The role of complement in the clinical course of hepatocellular carcinoma.

Background The complement system, an innate immune system, may either play an antitumor role, or promote tumorigenesis and cancer progression in different kinds of cancer. The function of complement in hepatocellular carcinoma (HCC) is unclear. Methods The gene expressions of the complement system were based on data obtained from TCGA and GEO. We explored gene expressions, mutation, enrichment analysis, clinicopathology, patients' outcome, and immune infiltration via Gepia2, cBioPortal, Metascape, UALCAN, Kaplan-Meier Plotter, and TIMER 2. Results Five complement genes, including C1R, C6, C7, CFP, and CFHR3, were not only found to be significantly downregulated in HCC samples compared with normal liver samples, but also found to be significantly associated with overall survival, disease-free survival, and progress-free survival in HCC patients.

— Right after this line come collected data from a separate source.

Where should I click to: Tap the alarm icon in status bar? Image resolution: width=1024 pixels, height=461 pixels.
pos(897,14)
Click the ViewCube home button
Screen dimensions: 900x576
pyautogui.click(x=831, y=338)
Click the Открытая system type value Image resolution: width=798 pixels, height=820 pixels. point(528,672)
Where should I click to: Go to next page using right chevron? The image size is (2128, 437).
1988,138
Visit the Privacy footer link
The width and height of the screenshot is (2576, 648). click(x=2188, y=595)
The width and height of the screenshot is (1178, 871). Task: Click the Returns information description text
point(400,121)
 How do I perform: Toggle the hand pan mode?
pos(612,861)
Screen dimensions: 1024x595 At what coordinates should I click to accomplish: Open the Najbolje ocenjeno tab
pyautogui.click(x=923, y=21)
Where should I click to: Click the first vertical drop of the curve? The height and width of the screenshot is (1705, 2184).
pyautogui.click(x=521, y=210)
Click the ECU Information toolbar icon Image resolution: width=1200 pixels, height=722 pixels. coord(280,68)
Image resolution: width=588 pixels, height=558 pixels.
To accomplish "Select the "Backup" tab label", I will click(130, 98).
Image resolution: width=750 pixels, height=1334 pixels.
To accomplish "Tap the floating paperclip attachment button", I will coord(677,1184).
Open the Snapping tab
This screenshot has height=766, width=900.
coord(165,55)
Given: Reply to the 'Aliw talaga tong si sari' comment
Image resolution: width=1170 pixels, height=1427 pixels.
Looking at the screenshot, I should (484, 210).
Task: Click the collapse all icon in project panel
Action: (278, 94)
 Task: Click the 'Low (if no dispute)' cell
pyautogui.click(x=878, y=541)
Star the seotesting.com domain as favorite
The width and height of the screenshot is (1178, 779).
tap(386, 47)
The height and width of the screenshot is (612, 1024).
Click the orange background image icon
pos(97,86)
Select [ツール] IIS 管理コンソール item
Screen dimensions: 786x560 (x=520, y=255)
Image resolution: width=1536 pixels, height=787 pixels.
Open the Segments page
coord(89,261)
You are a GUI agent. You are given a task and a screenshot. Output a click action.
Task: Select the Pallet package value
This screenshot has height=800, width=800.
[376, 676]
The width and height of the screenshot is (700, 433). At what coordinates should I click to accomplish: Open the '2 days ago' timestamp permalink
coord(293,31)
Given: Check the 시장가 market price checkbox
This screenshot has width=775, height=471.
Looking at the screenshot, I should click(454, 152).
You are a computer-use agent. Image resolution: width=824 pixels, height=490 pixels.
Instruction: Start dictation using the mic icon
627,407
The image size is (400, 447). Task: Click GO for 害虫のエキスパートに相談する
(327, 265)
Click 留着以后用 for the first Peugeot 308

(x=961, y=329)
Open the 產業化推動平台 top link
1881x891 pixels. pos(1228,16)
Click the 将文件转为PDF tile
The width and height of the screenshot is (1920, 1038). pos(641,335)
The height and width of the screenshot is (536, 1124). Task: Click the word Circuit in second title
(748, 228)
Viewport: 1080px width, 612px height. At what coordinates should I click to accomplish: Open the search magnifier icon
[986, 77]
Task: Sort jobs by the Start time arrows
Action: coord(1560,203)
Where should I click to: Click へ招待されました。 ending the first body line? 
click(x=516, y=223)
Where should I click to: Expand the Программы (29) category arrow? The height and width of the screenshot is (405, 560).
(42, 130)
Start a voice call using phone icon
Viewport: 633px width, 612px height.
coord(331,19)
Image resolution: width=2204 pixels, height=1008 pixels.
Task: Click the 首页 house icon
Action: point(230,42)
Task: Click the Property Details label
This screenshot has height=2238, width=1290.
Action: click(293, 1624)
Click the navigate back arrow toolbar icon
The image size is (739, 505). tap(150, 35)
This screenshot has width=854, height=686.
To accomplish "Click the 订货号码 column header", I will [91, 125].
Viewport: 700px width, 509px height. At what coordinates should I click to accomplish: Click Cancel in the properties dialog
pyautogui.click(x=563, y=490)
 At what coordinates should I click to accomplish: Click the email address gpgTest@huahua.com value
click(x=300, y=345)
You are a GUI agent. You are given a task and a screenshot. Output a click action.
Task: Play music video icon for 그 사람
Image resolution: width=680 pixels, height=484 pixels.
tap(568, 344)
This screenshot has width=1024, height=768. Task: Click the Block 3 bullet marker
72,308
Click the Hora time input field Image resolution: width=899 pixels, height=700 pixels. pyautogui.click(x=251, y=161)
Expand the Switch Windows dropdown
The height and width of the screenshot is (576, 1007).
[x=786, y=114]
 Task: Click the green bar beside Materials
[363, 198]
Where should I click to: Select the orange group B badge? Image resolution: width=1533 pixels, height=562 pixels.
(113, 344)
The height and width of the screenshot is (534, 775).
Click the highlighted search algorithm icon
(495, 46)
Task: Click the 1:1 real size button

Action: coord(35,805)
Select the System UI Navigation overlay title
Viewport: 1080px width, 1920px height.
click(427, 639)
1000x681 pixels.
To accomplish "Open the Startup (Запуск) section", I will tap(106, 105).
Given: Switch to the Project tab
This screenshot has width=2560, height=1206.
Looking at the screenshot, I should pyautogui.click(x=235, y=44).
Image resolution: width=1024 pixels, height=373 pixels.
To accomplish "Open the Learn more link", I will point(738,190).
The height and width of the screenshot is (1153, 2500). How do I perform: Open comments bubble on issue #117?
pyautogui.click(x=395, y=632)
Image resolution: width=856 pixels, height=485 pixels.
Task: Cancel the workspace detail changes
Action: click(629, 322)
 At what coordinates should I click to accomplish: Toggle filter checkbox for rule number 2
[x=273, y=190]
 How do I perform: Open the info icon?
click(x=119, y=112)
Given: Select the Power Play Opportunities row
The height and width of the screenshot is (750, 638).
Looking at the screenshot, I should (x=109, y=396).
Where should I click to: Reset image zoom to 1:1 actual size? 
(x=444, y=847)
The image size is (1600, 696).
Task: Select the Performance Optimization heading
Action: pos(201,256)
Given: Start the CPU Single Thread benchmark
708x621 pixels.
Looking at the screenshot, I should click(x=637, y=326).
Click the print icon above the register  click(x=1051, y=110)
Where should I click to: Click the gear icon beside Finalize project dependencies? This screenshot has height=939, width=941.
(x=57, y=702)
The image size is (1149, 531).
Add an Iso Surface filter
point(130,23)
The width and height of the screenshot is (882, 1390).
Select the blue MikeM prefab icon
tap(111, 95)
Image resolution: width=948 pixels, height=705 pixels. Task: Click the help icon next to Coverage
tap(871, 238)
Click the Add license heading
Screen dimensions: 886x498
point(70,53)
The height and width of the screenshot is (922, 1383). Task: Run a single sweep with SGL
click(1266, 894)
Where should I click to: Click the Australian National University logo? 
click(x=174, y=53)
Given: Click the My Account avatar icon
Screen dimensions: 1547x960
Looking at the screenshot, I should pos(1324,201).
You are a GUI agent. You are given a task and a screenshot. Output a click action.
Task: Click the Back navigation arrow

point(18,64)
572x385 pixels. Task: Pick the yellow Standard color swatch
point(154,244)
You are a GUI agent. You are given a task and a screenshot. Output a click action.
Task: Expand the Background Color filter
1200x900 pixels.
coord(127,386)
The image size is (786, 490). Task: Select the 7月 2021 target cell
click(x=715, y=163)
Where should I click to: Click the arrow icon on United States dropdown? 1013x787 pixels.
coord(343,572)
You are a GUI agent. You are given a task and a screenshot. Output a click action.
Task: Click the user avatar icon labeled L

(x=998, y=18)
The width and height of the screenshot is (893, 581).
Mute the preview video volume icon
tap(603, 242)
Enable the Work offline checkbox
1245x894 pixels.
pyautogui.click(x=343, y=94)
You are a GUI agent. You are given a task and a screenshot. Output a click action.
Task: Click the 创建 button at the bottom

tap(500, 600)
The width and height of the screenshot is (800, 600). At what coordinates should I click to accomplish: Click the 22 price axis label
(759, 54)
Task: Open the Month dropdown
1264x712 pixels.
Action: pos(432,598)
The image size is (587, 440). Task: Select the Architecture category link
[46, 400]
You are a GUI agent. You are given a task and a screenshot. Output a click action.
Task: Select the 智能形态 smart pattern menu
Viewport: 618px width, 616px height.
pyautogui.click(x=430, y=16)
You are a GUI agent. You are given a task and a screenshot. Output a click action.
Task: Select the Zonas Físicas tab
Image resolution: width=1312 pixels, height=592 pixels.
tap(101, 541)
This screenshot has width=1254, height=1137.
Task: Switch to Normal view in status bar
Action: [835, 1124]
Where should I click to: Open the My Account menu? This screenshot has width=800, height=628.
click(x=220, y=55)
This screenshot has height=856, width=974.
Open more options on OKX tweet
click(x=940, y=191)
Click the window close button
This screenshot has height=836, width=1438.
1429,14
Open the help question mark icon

In addition, lower mRNA expression of C1R, C6, C7, and CFHR3 were found correlated with advanced cancer stages and higher tumor grades in HCC patients. Also, the expression levels of CFP were correlated with many sets of immune markers of tumor immune cells, such as those of CD8+ T cells, CD4+ T cells, B cells, M2 macrophages, neutrophils, DCs, Th1 cells, Th2 cells, and T cell exhaustion in HCC. Based on that, we developed a prognostic model for HCC patients-Riskscore = (-0.0053)*C6+(-0.0498)*C7+(-0.1045)*CFHR3. Conclusion C1R, C6, C7, CFP, and CFHR3 could be prognostic biomarkers for patients with HCC.